**PASSAGE TO READ:**
=== Begin Enclosure ===

The Indian rupee rallied against the US dollar during the trading session on Thursday. However, you can only read so much into the candlestick given that it was very thin volume, which could have played quite a bit of influence into the market. The ₹73.50 level has offered support again as it has over the last couple of weeks. If we break down below there, it is likely that the market could go looking towards the ₹73 level. That is an area in which we have seen buyers more than once, so traders will be looking at this as an opportunity for a target, and perhaps a retest of the major level.
If we were to break down below the ₹73 level, then it is likely that the market will go down to the ₹72 level. Every time the market rallies it should be a selling opportunity, due to the fact that the US dollar continues to get hammered by stimulus. Furthermore, we have the “back to normal trade” that a lot of people will be paying attention to. That means that we could have traders out there looking for growth in more explosive markets than the United States. Granted, the candlestick is rather negative, but again, you can only read so much into the Thursday candlestick itself.

=== End Enclosure ===

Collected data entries
=== Begin Enclosure ===

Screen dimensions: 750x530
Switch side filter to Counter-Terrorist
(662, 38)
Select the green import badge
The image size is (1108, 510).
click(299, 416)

=== End Enclosure ===

**WORK INSTRUCTION 1:**
Answer these questions from the passage on the Indian rupee and the US dollar:
(a) Which price level has offered support over the last couple of weeks?
(b) Where is the market likely to go if it breaks down below the ₹73 level?
(c) By what does the US dollar continue to get hammered?
**WORK INSTRUCTION 2:** Continue the passage on the Indian rupee and the US dollar from where it stops.
The records are not required for this work.

**EXERCISE OUTPUT 1:**
(a) The ₹73.50 level.
(b) The ₹72 level.
(c) Stimulus.

**EXERCISE OUTPUT 2:**
I believe there is significant resistance all the way to the ₹75 level, which is essentially the “ceiling” in the market right now. If we were to turn around and break above there, it would probably be due to the market pricing in something very ugly. There is a high likelihood of the market having a major meltdown as far as risk appetite is concerned, not only here but in other places. Nonetheless, that is not what is going on right now, and it certainly looks as if all roads lead to a cheaper US dollar in general. As the Indian rupee is a major emerging market currency, I suspect that this market will not be any different.